[Dataset entries]
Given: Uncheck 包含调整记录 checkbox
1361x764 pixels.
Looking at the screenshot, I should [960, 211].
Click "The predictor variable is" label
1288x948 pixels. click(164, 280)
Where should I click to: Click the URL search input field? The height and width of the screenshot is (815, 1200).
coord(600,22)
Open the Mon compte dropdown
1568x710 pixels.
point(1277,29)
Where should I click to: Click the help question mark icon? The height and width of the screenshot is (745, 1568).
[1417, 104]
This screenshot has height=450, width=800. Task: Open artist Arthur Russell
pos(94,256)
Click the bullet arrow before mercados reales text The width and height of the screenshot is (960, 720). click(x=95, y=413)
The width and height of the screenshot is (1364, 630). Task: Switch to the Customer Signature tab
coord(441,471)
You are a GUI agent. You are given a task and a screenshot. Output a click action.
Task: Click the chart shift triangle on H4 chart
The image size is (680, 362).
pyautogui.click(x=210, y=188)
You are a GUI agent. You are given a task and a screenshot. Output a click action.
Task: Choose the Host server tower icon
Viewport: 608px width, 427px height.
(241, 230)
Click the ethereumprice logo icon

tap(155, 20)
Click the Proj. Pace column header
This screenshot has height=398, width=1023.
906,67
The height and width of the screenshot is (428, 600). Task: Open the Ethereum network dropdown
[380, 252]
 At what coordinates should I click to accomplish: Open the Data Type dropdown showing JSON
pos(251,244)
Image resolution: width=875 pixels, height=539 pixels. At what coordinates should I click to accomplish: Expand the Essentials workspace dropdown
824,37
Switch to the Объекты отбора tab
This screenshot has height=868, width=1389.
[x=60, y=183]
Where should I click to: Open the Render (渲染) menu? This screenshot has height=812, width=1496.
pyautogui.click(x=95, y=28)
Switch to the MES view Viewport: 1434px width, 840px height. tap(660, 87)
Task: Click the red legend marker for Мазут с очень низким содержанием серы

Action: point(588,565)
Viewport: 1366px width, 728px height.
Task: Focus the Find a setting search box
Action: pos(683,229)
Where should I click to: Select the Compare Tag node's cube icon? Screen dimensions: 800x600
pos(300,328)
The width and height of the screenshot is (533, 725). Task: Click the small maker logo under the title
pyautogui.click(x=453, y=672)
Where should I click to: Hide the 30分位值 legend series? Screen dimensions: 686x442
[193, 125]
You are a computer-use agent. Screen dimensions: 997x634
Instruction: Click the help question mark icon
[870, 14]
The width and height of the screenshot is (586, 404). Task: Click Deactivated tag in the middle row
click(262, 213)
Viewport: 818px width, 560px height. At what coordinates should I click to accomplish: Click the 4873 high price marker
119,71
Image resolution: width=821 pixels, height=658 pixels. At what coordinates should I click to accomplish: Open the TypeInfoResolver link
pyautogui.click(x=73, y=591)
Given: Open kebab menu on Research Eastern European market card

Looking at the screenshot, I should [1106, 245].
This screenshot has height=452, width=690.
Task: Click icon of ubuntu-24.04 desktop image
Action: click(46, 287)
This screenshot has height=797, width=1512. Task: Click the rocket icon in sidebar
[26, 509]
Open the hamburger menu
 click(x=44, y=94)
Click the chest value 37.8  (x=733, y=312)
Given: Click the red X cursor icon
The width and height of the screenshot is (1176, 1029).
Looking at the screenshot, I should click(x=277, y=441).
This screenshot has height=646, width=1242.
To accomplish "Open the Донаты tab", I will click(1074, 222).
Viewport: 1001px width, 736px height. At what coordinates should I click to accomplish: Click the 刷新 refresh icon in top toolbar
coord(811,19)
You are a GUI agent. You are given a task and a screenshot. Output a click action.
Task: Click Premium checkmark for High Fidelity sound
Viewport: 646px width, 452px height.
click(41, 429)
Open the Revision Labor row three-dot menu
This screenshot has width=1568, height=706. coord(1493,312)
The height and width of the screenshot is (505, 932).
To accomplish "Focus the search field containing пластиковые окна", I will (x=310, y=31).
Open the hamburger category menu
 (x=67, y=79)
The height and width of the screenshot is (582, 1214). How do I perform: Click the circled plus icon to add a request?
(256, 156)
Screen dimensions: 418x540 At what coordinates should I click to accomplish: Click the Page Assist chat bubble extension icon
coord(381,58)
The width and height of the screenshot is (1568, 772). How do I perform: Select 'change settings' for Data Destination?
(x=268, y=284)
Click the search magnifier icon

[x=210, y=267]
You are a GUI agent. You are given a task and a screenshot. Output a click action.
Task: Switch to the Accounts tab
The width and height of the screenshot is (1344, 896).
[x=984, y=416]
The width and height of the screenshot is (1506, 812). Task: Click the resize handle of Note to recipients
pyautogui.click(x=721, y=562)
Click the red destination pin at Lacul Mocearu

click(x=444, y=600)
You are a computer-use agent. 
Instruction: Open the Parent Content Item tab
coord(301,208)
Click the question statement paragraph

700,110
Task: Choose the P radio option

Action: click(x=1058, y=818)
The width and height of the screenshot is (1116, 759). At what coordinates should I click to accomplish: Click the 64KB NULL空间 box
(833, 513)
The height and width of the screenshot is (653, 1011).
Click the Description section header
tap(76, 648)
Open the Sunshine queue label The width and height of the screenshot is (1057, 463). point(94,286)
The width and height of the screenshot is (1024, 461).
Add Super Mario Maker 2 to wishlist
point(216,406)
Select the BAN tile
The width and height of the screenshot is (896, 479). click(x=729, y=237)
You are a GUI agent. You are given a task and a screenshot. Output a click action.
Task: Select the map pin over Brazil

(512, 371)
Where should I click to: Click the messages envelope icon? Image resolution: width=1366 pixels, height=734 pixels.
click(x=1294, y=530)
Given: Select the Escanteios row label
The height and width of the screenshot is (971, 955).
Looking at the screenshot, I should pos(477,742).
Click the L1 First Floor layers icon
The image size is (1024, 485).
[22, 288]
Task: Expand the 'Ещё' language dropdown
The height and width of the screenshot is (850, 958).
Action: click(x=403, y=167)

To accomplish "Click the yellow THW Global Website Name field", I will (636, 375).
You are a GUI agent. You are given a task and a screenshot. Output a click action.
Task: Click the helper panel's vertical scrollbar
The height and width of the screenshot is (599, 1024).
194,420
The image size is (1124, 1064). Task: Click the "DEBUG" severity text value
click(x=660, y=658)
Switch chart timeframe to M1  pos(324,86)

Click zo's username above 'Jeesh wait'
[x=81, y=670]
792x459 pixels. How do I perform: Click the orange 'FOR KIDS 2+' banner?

Work to complete: Your response should consist of the records, printed exactly.

Response to this task:
Given: Uncheck 包含调整记录 checkbox
1361x764 pixels.
Looking at the screenshot, I should [960, 211].
Click "The predictor variable is" label
1288x948 pixels. click(164, 280)
Where should I click to: Click the URL search input field? The height and width of the screenshot is (815, 1200).
coord(600,22)
Open the Mon compte dropdown
1568x710 pixels.
point(1277,29)
Where should I click to: Click the help question mark icon? The height and width of the screenshot is (745, 1568).
[1417, 104]
This screenshot has height=450, width=800. Task: Open artist Arthur Russell
pos(94,256)
Click the bullet arrow before mercados reales text The width and height of the screenshot is (960, 720). click(x=95, y=413)
The width and height of the screenshot is (1364, 630). Task: Switch to the Customer Signature tab
coord(441,471)
You are a GUI agent. You are given a task and a screenshot. Output a click action.
Task: Click the chart shift triangle on H4 chart
The image size is (680, 362).
pyautogui.click(x=210, y=188)
You are a GUI agent. You are given a task and a screenshot. Output a click action.
Task: Choose the Host server tower icon
Viewport: 608px width, 427px height.
(241, 230)
Click the ethereumprice logo icon

tap(155, 20)
Click the Proj. Pace column header
This screenshot has height=398, width=1023.
906,67
The height and width of the screenshot is (428, 600). Task: Open the Ethereum network dropdown
[380, 252]
 At what coordinates should I click to accomplish: Open the Data Type dropdown showing JSON
pos(251,244)
Image resolution: width=875 pixels, height=539 pixels. At what coordinates should I click to accomplish: Expand the Essentials workspace dropdown
824,37
Switch to the Объекты отбора tab
This screenshot has height=868, width=1389.
[x=60, y=183]
Where should I click to: Open the Render (渲染) menu? This screenshot has height=812, width=1496.
pyautogui.click(x=95, y=28)
Switch to the MES view Viewport: 1434px width, 840px height. tap(660, 87)
Task: Click the red legend marker for Мазут с очень низким содержанием серы

Action: point(588,565)
Viewport: 1366px width, 728px height.
Task: Focus the Find a setting search box
Action: pos(683,229)
Where should I click to: Select the Compare Tag node's cube icon? Screen dimensions: 800x600
pos(300,328)
The width and height of the screenshot is (533, 725). Task: Click the small maker logo under the title
pyautogui.click(x=453, y=672)
Where should I click to: Hide the 30分位值 legend series? Screen dimensions: 686x442
[193, 125]
You are a computer-use agent. Screen dimensions: 997x634
Instruction: Click the help question mark icon
[870, 14]
The width and height of the screenshot is (586, 404). Task: Click Deactivated tag in the middle row
click(262, 213)
Viewport: 818px width, 560px height. At what coordinates should I click to accomplish: Click the 4873 high price marker
119,71
Image resolution: width=821 pixels, height=658 pixels. At what coordinates should I click to accomplish: Open the TypeInfoResolver link
pyautogui.click(x=73, y=591)
Given: Open kebab menu on Research Eastern European market card

Looking at the screenshot, I should [1106, 245].
This screenshot has height=452, width=690.
Task: Click icon of ubuntu-24.04 desktop image
Action: click(46, 287)
This screenshot has height=797, width=1512. Task: Click the rocket icon in sidebar
[26, 509]
Open the hamburger menu
 click(x=44, y=94)
Click the chest value 37.8  (x=733, y=312)
Given: Click the red X cursor icon
The width and height of the screenshot is (1176, 1029).
Looking at the screenshot, I should click(x=277, y=441).
This screenshot has height=646, width=1242.
To accomplish "Open the Донаты tab", I will click(1074, 222).
Viewport: 1001px width, 736px height. At what coordinates should I click to accomplish: Click the 刷新 refresh icon in top toolbar
coord(811,19)
You are a GUI agent. You are given a task and a screenshot. Output a click action.
Task: Click Premium checkmark for High Fidelity sound
Viewport: 646px width, 452px height.
click(41, 429)
Open the Revision Labor row three-dot menu
This screenshot has width=1568, height=706. coord(1493,312)
The height and width of the screenshot is (505, 932).
To accomplish "Focus the search field containing пластиковые окна", I will (x=310, y=31).
Open the hamburger category menu
 (x=67, y=79)
The height and width of the screenshot is (582, 1214). How do I perform: Click the circled plus icon to add a request?
(256, 156)
Screen dimensions: 418x540 At what coordinates should I click to accomplish: Click the Page Assist chat bubble extension icon
coord(381,58)
The width and height of the screenshot is (1568, 772). How do I perform: Select 'change settings' for Data Destination?
(x=268, y=284)
Click the search magnifier icon

[x=210, y=267]
You are a GUI agent. You are given a task and a screenshot. Output a click action.
Task: Switch to the Accounts tab
The width and height of the screenshot is (1344, 896).
[x=984, y=416]
The width and height of the screenshot is (1506, 812). Task: Click the resize handle of Note to recipients
pyautogui.click(x=721, y=562)
Click the red destination pin at Lacul Mocearu

click(x=444, y=600)
You are a computer-use agent. 
Instruction: Open the Parent Content Item tab
coord(301,208)
Click the question statement paragraph

700,110
Task: Choose the P radio option

Action: click(x=1058, y=818)
The width and height of the screenshot is (1116, 759). At what coordinates should I click to accomplish: Click the 64KB NULL空间 box
(833, 513)
The height and width of the screenshot is (653, 1011).
Click the Description section header
tap(76, 648)
Open the Sunshine queue label The width and height of the screenshot is (1057, 463). point(94,286)
The width and height of the screenshot is (1024, 461).
Add Super Mario Maker 2 to wishlist
point(216,406)
Select the BAN tile
The width and height of the screenshot is (896, 479). click(x=729, y=237)
You are a GUI agent. You are given a task and a screenshot. Output a click action.
Task: Select the map pin over Brazil

(512, 371)
Where should I click to: Click the messages envelope icon? Image resolution: width=1366 pixels, height=734 pixels.
click(x=1294, y=530)
Given: Select the Escanteios row label
The height and width of the screenshot is (971, 955).
Looking at the screenshot, I should pos(477,742).
Click the L1 First Floor layers icon
The image size is (1024, 485).
[22, 288]
Task: Expand the 'Ещё' language dropdown
The height and width of the screenshot is (850, 958).
Action: click(x=403, y=167)

To accomplish "Click the yellow THW Global Website Name field", I will (636, 375).
You are a GUI agent. You are given a task and a screenshot. Output a click action.
Task: Click the helper panel's vertical scrollbar
The height and width of the screenshot is (599, 1024).
194,420
The image size is (1124, 1064). Task: Click the "DEBUG" severity text value
click(x=660, y=658)
Switch chart timeframe to M1  pos(324,86)

Click zo's username above 'Jeesh wait'
[x=81, y=670]
792x459 pixels. How do I perform: Click the orange 'FOR KIDS 2+' banner?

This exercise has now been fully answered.